The Mumbai-based startup, which promises grocery deliveries in 10 minutes, faces intense competition from well-capitalized rivals like Swiggy, Reliance Industries-backed Dunzo, and Tata Digital-owned BigBasket trying to tap the segment through various delivery timings.

Food delivery platform Swiggy has earmarked $700 million to scale up its ultra-fast commerce platform Instamart, chief executive Sriharsha Majety said in December last year.

Ultra-fast commerce firms, which gained prominence during the Covid-19 pandemic, have been questioned about their unit economics and high cash burn, which in some cases has gone up to $10-$15 million per month.

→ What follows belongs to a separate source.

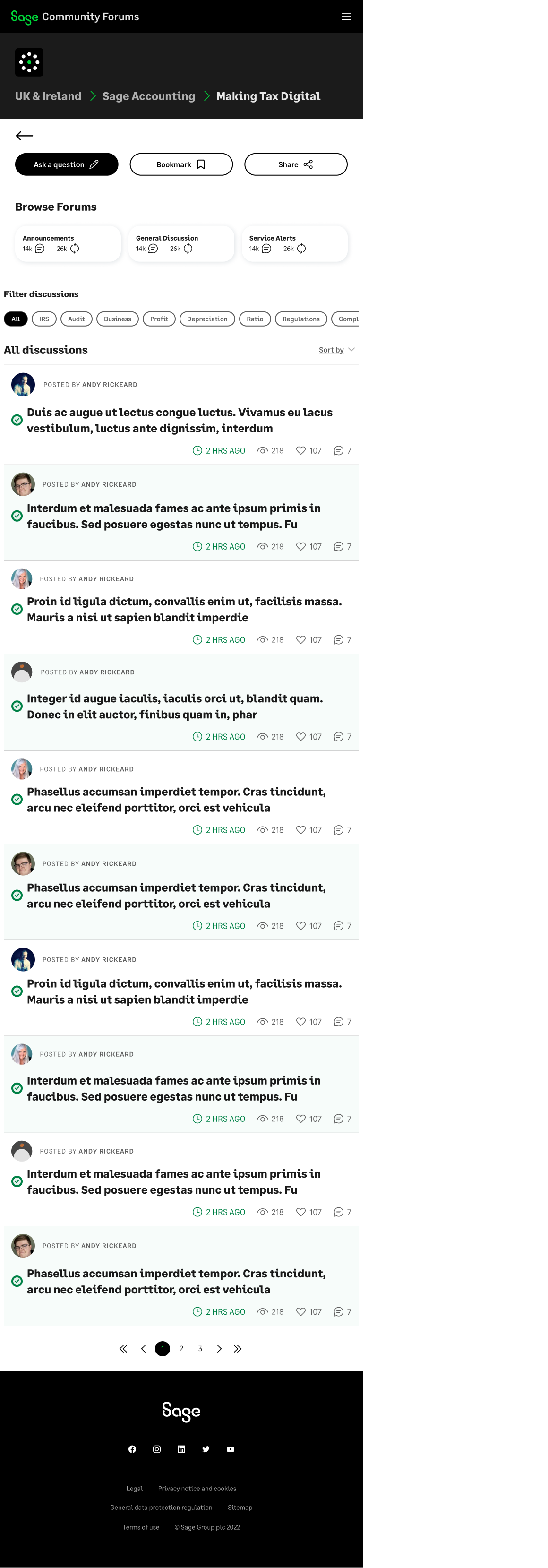Open the YouTube icon in footer
Viewport: 548px width, 1568px height.
[231, 1449]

In the United States and Europe, consolidation has already begun in the segment, with some of the well-funded startups like the SoftBank Vision Fund-backed GoPuff valued at $15 billion preparing layoffs to reduce costs, San Francisco-based tech publication The Information reported in March.

Another Zepto rival, Gurugram-based Blinkit (earlier known as Grofers), is in the advanced stages of closing a merger with food delivery app Zomato after struggling to raise new capital from external investors amid increased competition.

The Zomato deal is likely to value Blinkit at around $750 million, lower than when it had raised its last round, ET reported on March 17.

Swiggy’s Instamart, too, has moved away from its aggressive campaigns for 15-minute deliveries.

“It is getting clearer in the space that there will be an Amazon and Flipkart-type of scenario… and for us, the intent was to accelerate that trend,” Aadit Palicha, co-founder and CEO of Zepto told ET. “The objective here is just to get into a position where we have enough currency to start consolidating in the next year.”

According to Palicha, Zepto will also use the funds to grow its product and tech teams to over 1,000 people in a few months, including engineering, analytics, operations, marketing, finance, and human resources.

“We posted 800% quarter-on-quarter revenue growth, while our burn has come down five times on a per-order basis,” he said.

Picha said Zepto was on track to close the current financial year at $1 billion in gross merchandise value (GMV). According to industry sources, Zepto’s monthly cash burn is said to be around $10-$15 million. Palicha did not, however, confirm this number.

Zepto will utilize the funds to take its presence to 24 cities in the next year from the existing 11, including non-metro cities.